Tornado Drill Creates Lessons Learned

Thursday, March 27th, 2008

Tornado Drill, University of Virginia, March 18, 2008

The University of Virginia (UVa) held a tornado drill, which included our library, on March 18 at 9:45 AM (see this site for more information). The drill had been announced two days before it was scheduled to occur. Overall, our library’s plan functioned well, but the drill definitely served its purpose, as it tested the systems and the knowledge of staff, and effectively showed the areas that need to be improved. Our Library Director held a drill de-briefing meeting this morning, so that we could share information/observations about the exercise and what we need to do to improve our planning and training. Lessons learned from the drill:

–in our library, staff followed procedures for sheltering-in-place. Patrons were given the option to participate in the drill or not, and only one person took shelter with our staff.

–we realized that our shelter-in-place plans need to be clarified so that everyone realizes the differences between sheltering-in-place for tornadoes and sheltering from a biochemical/hazmat situation or an active shooter

–a goal of the drill was that it be completed in 3 minutes. We found that this is adequate time if the overhead PA system is working. However, if power is off when a tornado is sighted, staff will have to warn patrons in person. We have a bullhorn with a siren, and have moved it to Circulation for use in making announcements if necessary.

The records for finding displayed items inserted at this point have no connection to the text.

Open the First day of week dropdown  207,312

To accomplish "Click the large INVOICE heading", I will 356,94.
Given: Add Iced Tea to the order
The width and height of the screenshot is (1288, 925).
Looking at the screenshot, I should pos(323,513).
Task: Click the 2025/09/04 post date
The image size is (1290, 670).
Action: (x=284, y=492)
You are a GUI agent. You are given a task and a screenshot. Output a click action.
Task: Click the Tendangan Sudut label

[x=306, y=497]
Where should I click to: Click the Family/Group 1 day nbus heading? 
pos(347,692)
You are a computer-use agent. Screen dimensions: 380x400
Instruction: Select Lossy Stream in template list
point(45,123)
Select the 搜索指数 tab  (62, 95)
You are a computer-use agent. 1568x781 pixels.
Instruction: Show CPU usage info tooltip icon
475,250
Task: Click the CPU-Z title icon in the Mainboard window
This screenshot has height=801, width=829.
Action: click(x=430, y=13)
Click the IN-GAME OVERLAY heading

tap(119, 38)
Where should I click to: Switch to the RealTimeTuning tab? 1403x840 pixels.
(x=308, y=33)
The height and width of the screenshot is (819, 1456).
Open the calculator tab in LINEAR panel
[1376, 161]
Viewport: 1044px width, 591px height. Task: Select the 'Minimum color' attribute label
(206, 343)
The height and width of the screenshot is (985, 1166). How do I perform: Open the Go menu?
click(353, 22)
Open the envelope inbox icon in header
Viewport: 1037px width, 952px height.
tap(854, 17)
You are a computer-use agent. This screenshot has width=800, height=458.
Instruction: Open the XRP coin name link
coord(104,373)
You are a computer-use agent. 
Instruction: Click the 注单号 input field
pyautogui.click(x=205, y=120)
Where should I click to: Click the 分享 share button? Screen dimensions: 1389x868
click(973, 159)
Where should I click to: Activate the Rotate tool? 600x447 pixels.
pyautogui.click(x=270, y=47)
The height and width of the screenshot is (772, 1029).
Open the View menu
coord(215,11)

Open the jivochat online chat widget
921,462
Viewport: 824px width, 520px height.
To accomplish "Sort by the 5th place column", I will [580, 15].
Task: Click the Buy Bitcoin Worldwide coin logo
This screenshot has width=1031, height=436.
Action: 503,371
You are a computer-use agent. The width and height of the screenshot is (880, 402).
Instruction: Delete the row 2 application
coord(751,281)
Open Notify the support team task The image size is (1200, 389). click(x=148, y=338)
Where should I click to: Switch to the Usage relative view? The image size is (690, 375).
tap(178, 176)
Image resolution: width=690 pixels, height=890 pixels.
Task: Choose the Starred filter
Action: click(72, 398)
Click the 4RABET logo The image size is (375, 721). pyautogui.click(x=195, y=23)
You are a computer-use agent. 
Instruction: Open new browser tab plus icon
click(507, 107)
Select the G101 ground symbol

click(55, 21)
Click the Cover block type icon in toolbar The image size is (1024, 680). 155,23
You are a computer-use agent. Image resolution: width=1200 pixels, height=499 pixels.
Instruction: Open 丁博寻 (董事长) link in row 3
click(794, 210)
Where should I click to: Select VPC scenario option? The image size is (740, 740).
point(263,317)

–we had already contacted the Office of Emergency Preparedness at UVa to request help in verifying the best shelter locations in our library, so we look forward to having their guidance

–we are investigating the purchase of signs to designate shelter-in-place spaces in the library, once our sites are verified by UVa’s Office Emergency Preparedness

Points to Ponder: MSU Library’s Flood

Thursday, January 31st, 2008

Michael Boer posted a second article about the water damage at the Montana State University’s Library (see the Comment below the “Water Damage…” post). Here are some points to ponder that we can glean from the article and hopefully use as “lessons learned” in our own disaster planning.

  • this is the second burst pipe incident in a week, and library staff have already spent a week trying to clean up and salvage the rare materials that were damaged a week ago. Lesson: we all need help sometimes. Two incidents in a row, with the second being worse than the first, is beyond what most of us plan for or are equipped to deal with.
  • Library Dean, Tamara Miller said that they began recovery immediately, and that “getting organized was my first thought.” Lesson: get organized before you start the process–have a plan in place, have supplies on hand, know who to call for help with salvaging and clean up.
  • MSU’s library kept their essential services up and running–their online resources were still available, including class resources for faculty and students, the classes that would have been taught in the library were re-located to other buildings, and they continued to provide Reference services. Lesson: a good example for all of us who are working on service continuity plans!
  • two commercial salvage/recovery companies are already involved; a local company helping with clean-up, and a Texas-based company sending a freezer truck to remove items to be freeze-dried. Lesson: if possible, develop a relationship with a commercial recovery company (see links here on the Toolkit) as part of your planning process.
  • the fire sprinkler system was installed only eight years ago, with safeguards in place for potential pipe leaks, but this is the third incident of a frozen pipe that burst and flooded in the library. Lesson: even relatively new systems can fail, and often the source is inside the building rather than on the roof or flooding only on the ground floor.
  • extreme weather caused the failure of the sprinkler system in areas where the damage was not anticipated, so a combination of unforeseen factors contributed to the failure. Lesson: sometimes our best efforts aren’t enough to prevent a disaster.
  • water came into the library for 20 minutes, at about 120 gallons per minute (2,400 gallons). An alarm had sounded, but even so, it took 20 minutes to get the water turned off. Lesson: water is the most likely cause of damage to library collections and facilities, and it seems to often get in when the library is closed. This 20 minute turnaround was fast, considering that staff were probably not in the library at the time, but 20 minutes is a long time when water is pouring in at 120 gallons per minute.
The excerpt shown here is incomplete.